Re: [R] Problem with Weighted Variance in Hmisc

From: Tom La Bone <>
Date: Fri, 01 Jun 2007 07:00:47 -0400

Thanks. I have another related question:

The equation for weighted variance given in the NIST DataPlot documentation is the usual variance equation with the weights inserted. The weighted variance of the weighted mean is this weighted variance divided by N.
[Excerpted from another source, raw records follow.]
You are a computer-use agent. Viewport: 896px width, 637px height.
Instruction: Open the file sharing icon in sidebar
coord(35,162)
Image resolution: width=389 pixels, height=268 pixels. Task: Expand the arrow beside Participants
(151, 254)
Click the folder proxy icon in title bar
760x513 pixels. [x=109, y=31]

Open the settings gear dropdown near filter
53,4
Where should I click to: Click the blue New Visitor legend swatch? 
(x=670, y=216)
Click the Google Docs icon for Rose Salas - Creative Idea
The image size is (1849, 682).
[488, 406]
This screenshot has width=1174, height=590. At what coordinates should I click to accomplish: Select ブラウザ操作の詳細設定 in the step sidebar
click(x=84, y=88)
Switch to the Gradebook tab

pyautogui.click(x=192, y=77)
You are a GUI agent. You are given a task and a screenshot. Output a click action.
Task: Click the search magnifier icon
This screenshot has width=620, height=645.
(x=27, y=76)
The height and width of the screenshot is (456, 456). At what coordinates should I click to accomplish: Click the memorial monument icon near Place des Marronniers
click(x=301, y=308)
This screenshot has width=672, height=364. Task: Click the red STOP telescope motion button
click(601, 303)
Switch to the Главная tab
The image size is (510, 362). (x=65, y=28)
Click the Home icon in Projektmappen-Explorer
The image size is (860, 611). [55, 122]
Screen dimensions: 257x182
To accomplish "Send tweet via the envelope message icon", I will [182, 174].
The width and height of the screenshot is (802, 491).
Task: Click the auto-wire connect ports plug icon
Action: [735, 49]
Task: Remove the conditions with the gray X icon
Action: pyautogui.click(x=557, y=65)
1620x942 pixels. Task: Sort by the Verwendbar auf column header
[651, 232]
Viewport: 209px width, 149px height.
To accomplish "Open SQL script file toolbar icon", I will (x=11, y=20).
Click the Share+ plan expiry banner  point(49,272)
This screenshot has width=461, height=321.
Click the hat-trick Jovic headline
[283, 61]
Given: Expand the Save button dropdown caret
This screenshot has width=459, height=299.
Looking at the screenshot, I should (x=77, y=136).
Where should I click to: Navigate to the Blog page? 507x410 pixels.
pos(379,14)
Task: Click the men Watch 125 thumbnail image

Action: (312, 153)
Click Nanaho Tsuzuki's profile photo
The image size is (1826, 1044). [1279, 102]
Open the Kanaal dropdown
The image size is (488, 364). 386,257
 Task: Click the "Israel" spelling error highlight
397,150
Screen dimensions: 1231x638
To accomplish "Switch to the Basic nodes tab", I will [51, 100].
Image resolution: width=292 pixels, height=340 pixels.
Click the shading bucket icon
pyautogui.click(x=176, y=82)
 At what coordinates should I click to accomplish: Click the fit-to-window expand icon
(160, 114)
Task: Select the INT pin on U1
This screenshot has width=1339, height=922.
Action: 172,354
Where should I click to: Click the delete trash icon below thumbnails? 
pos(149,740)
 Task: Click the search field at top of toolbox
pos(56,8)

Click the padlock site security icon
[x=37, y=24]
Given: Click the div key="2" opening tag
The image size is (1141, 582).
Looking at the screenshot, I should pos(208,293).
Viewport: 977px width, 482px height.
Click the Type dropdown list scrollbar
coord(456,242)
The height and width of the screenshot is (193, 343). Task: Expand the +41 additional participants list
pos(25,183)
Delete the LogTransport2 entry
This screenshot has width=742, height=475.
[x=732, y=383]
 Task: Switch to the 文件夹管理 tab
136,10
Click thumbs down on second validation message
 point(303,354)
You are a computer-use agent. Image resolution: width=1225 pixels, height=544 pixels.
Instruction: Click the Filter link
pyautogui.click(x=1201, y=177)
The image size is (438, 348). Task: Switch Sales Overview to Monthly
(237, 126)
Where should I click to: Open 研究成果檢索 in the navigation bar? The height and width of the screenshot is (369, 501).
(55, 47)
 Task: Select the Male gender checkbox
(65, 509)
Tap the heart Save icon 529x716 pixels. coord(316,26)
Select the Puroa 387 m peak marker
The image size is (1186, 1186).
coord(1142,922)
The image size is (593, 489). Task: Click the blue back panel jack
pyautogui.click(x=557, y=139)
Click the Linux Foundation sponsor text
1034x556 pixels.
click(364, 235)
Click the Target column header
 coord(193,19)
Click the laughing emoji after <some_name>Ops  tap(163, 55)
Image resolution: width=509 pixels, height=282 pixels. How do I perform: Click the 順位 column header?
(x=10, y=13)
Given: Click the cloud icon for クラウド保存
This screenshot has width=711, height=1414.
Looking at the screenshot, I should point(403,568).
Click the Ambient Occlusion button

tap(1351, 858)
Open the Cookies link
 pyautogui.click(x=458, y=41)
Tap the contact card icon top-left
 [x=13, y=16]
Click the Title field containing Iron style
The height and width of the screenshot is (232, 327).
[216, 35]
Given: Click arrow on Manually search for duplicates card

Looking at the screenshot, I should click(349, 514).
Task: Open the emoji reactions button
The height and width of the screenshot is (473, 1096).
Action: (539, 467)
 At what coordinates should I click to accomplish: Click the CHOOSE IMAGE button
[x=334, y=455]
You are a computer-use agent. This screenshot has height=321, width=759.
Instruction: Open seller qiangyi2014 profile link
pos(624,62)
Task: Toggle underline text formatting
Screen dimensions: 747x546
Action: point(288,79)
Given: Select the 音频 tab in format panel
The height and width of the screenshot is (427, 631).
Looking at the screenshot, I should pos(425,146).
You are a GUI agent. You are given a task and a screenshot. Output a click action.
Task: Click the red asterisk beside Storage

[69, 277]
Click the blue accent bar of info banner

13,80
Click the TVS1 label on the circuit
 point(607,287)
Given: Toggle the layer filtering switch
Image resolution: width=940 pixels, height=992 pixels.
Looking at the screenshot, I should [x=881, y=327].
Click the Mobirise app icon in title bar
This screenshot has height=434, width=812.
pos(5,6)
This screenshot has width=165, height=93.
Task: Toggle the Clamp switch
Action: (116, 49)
There is another approach to calculating the weighted variance of the weighted mean that propagates the uncertainty of each term in the weighted mean (see Data Reduction and Error Analysis for the Physical Sciences by Bevington & Robinson). The two approaches do not give the same answer. Can anyone suggest a reference that discusses the merits of the DataPlot approach versus the Bevington approach?

Tom La Bone

-----Original Message-----
From: jiho [] Sent: Friday, June 01, 2007 2:17 AM
To:; R-help
Subject: Re: [R] Problem with Weighted Variance in Hmisc

On 2007-June-01 , at 01:03 , Tom La Bone wrote:

> The function wtd.var(x,w) in Hmisc calculates the weighted variance  
> of x
> where w are the weights.  It appears to me that wtd.var(x,w) = var 
> (x) if all
> of the weights are equal, but this does not appear to be the case. Can
> someone point out to me where I am going wrong here?  Thanks.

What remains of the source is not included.